I tell you this so you understand how and why I analyze media the way I do.
When I consume “shallow” art, I can appreciate it on both the layers.
For the surface, the vanity, the sex, the speed, the blood. I let it wash over me, unfiltered. I work out to it, I smoke to it, I fuck to it, I drink to it, I party to it, I drive fast to it. Without second thought.
But underneath, I study it and love it even more. I appreciate how it reflects power, desire, delusion back at us. I can easily psychoanalyze it because I spent a great deal of time psychoanalyzing myself.
I find the dual consciousness because I am the dual consciousness.
I can nod my head to it, late at night, eyes low and red and I can wake up early and write an essay to it and explain it to my grandma.
I see the base and the brilliance.
Like any great work, the philosophy is hidden inside the pleasure.
Back 2 (The) Future
And so last week, I was listening to my favorite Future feature of all time. Happy on Kanye’s Donda 2.
My favorite line came up and I shouted along at the top of my lungs as I jumped down from my final pull up.
BOUGHT A FOREIGN, COULD BARELY PRONOUNCE
I let the line ring in my ears. As I leaned against the swing set I was using as a calisthenics station, I wondered why I loved that line so much.
I went home, jotted down a stream of consciousness. Recorded my thoughts and pressed post.
And I received an enthusiastic response. It really warmed my heart to see how many other people felt seen by my analysis. They were excited that someone else had seen the depth that many had written off.
And as always, the most fun part of social media is the comments.

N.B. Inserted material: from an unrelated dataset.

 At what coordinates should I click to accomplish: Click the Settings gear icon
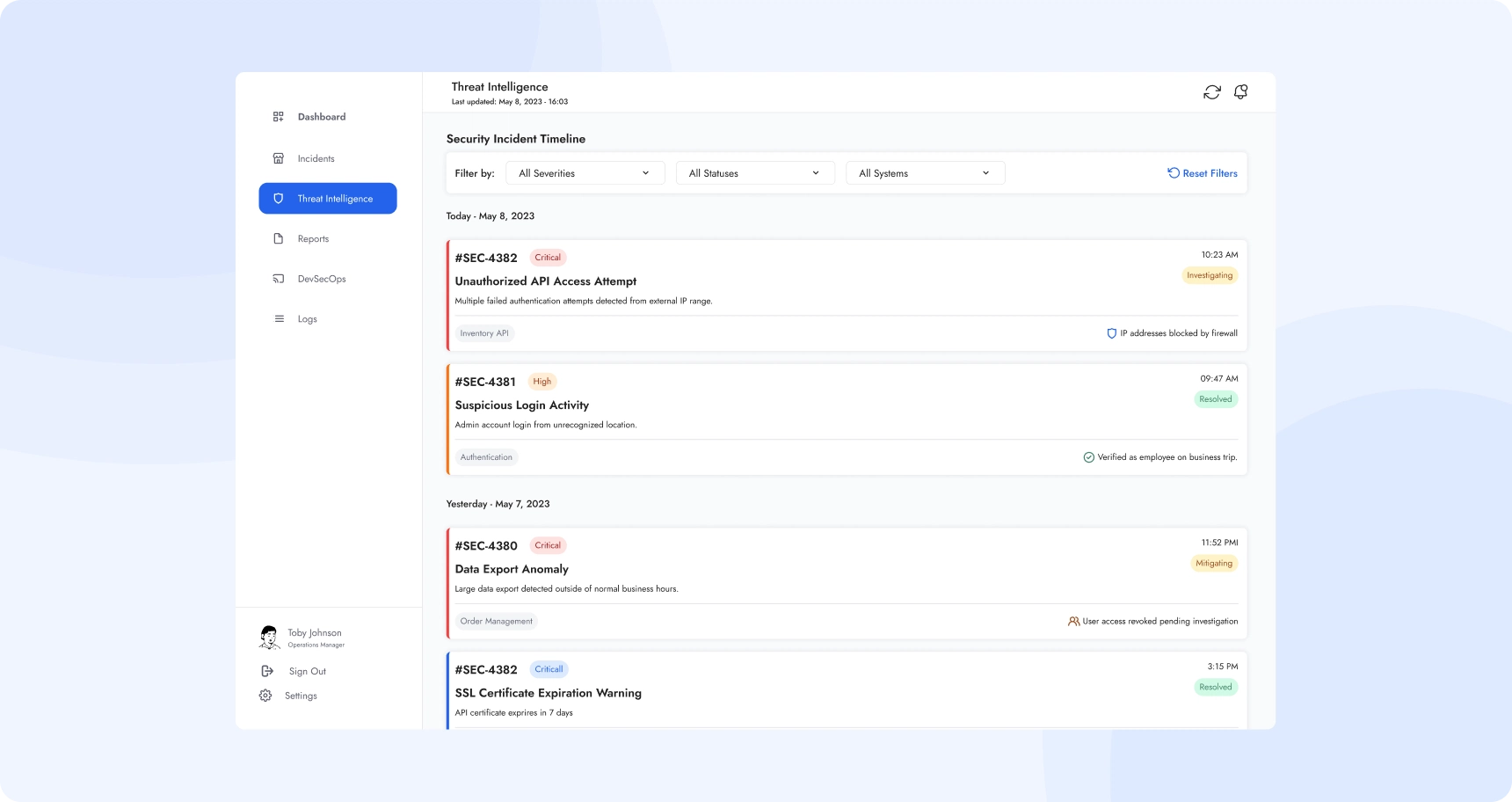click(x=265, y=696)
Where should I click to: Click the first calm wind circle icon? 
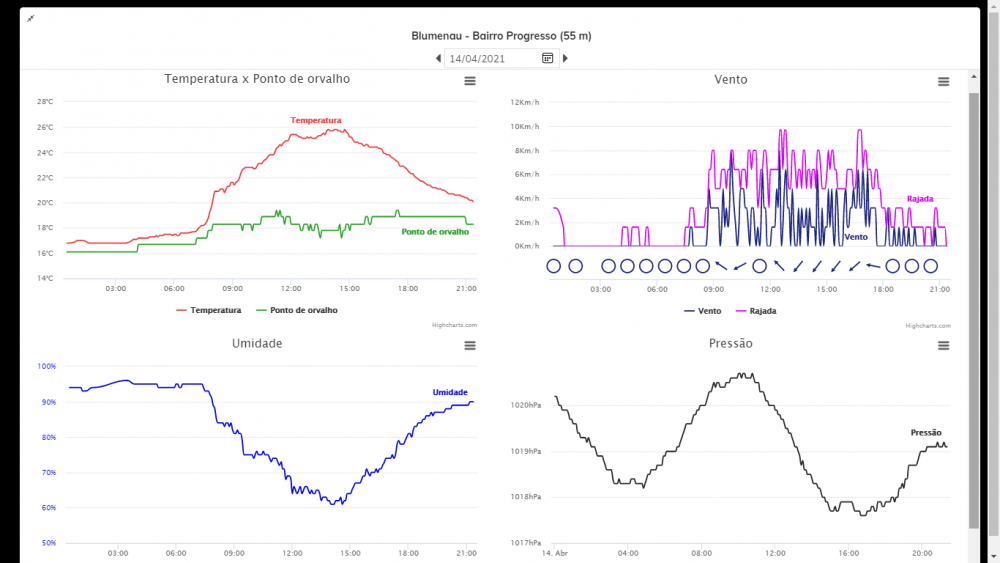[x=554, y=266]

People expanding on my thoughts with their own perspectives, their own evidence, their own anecdotes. I’m in awe of the shared enthusiasm. I’m obsessed with learning and to learn together with all of you passionate people is the greatest gift.
I haven’t fully formed my thoughts about this lane of cultural criticism, and the racial/class elements to it—but I will.

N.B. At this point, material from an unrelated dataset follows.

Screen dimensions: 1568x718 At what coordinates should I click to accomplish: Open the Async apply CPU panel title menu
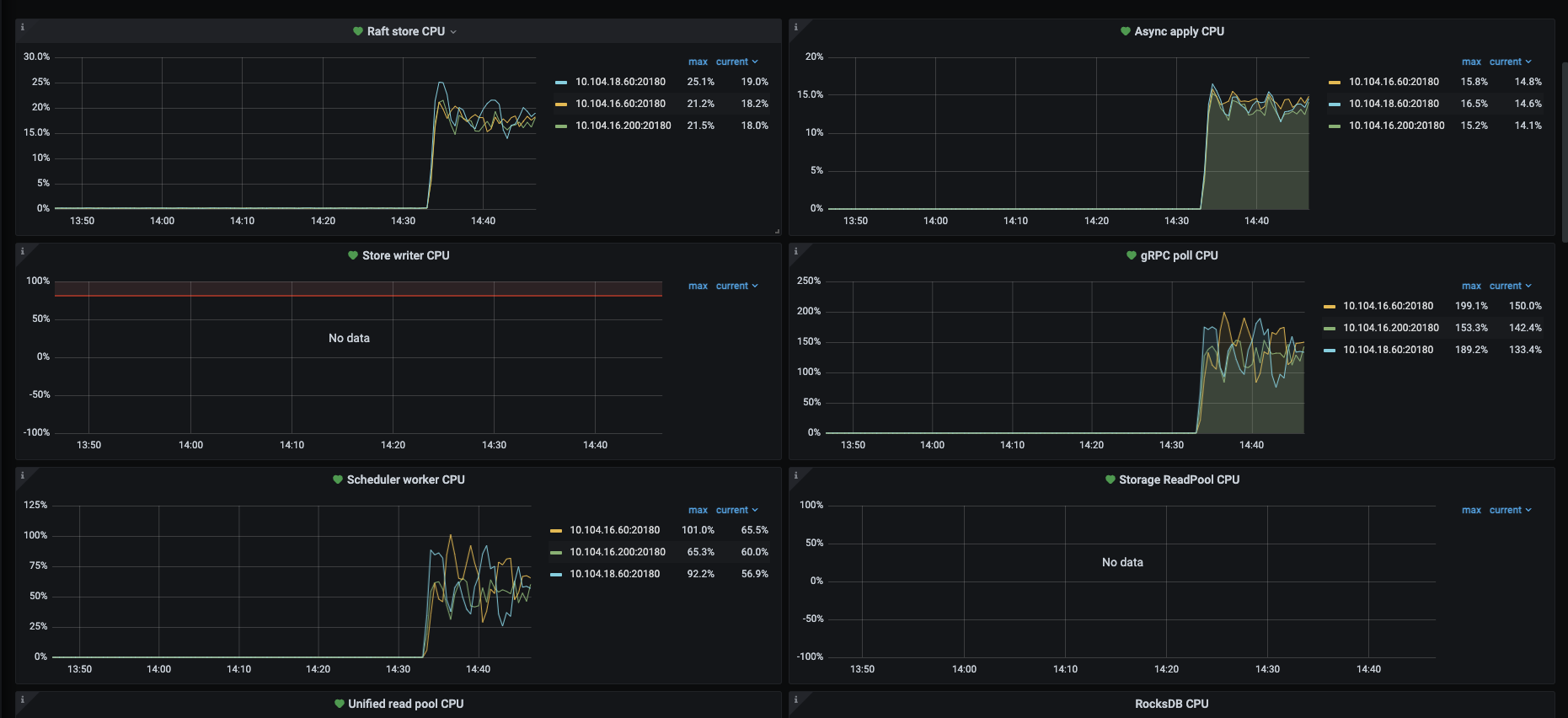[1179, 31]

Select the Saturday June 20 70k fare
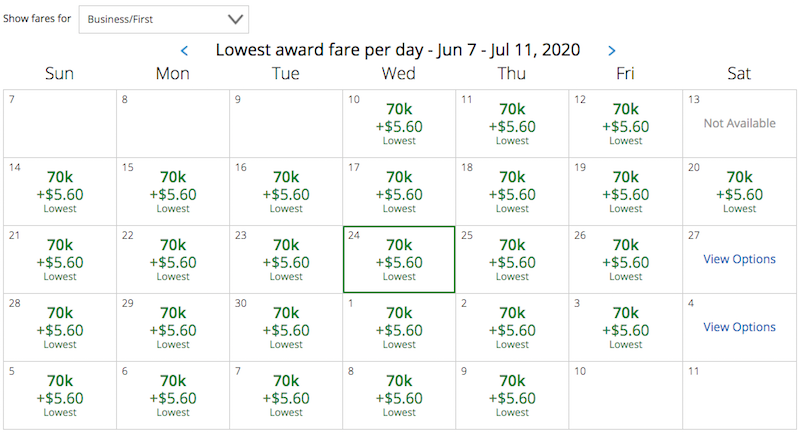coord(739,192)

It definitely has me feeling energized. Charged to continue shining the light on other pieces of media that are neglected by the traditional writer—white (derogatory), upper class (derogatory), well-credentialed (derogatory), woke (derogatory).

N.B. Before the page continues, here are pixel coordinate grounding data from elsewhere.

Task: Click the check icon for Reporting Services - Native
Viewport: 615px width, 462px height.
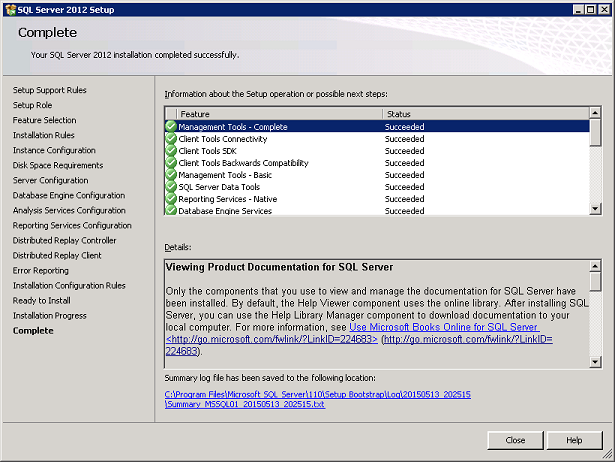Action: point(171,199)
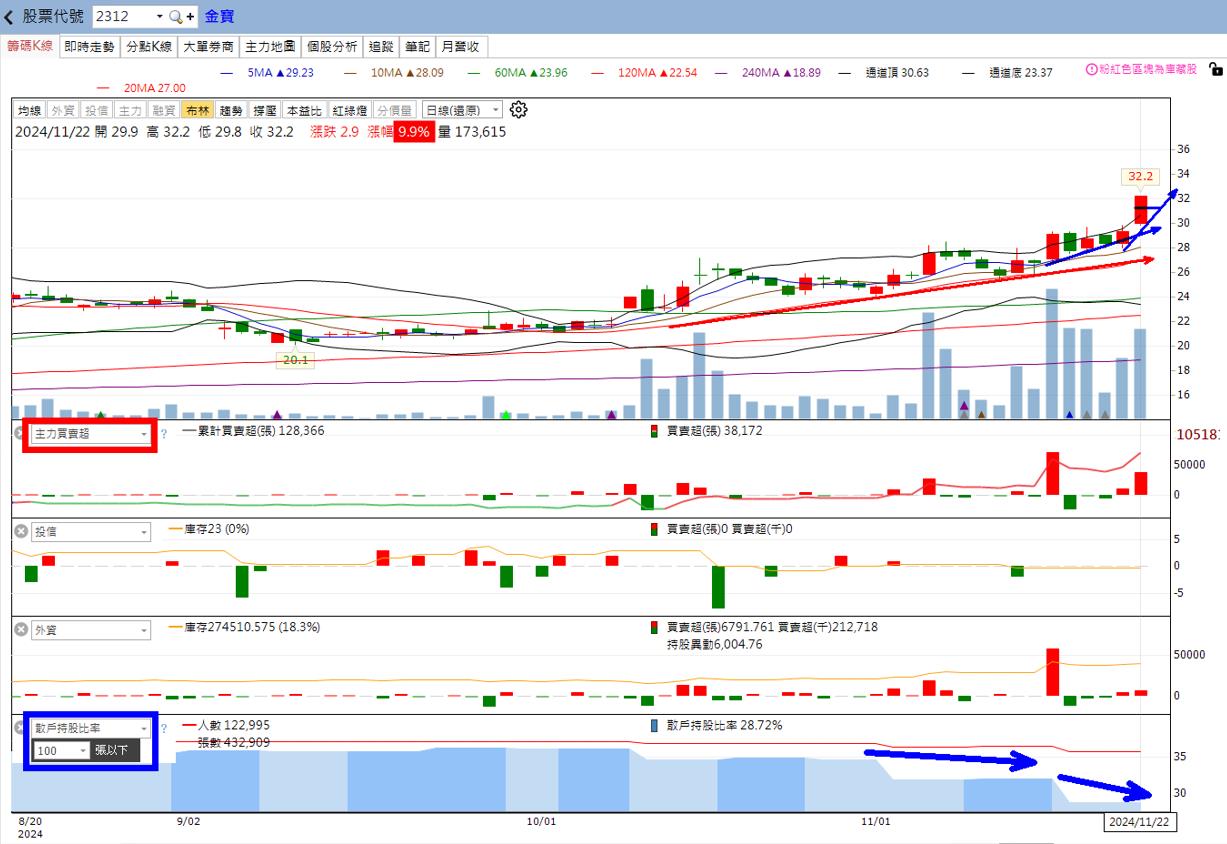
Task: Click help question mark beside 主力買賣超
Action: coord(164,434)
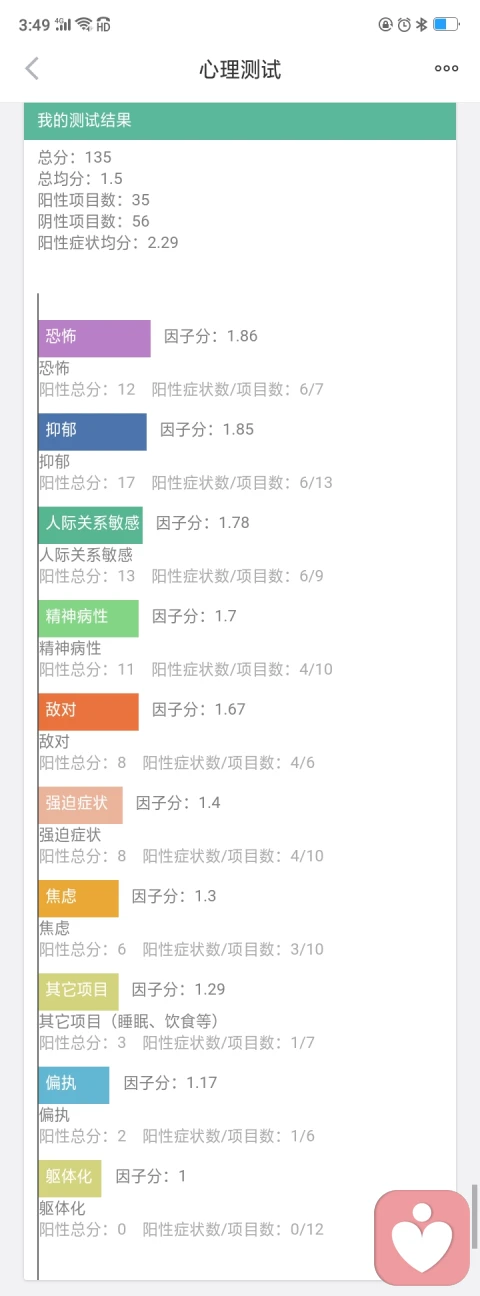
Task: Click the page scrollbar on right edge
Action: click(x=475, y=1216)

More than anything, I hope to inspire more people to join me in sharing their thoughts and feelings.
Here were my thoughts from the video:
The reason that Future is one of my favorite artists, is that he weaponizes ignorance and makes it luxury.
So I do not just enjoy his music on the surface level. Like it’s amazing in that sense. Sonically, blasting it in the car, getting high and listening to it. It’s boy music. Working out to it and all the other things we associate with hyper masculinity.
But I actually think it’s very deep too. Let me explain, because I was just really listening to one of his lyrics and it really hit me why I love him so much.
BOUGHT A FOREIGN, COULD BARELY PRONOUNCE IT
So in that line, we see the embodiment of wealth without literacy. It’s like telling the gatekeepers that the rules they make only apply to them. Not me.
I’m going to openly break your rules and still ascend, still run in the same circles as you, still drive the same cars as you.
It also really connects if you’ve ever felt like you’ve betrayed yourself by code switching. It’s pure hubris. It’s him flaunting his lack of cultural sophistication as power. It’s oddly vulnerable and self aware.
He kind of flips it back and brazenly displays the id of capitalistic pursuit. It’s dark, dark energy. It’s the inverse of enlightenment. It’s disconnected. It’s transgressive.
It mocks the criteria for being legitimate. He is indifferent to the etiquette. He’s no assimilating, he is infiltrating these circles and spaces. He’s saying I don’t speak your language or ever care to. I am going to acquire without understanding. And that is all that matters to me. If that bothers you, then that’s your problem.
People don’t appreciate that a lot of music or media that is darker or perceived as simpler/shallower is actually much deeper. Perhaps deeper than the rest.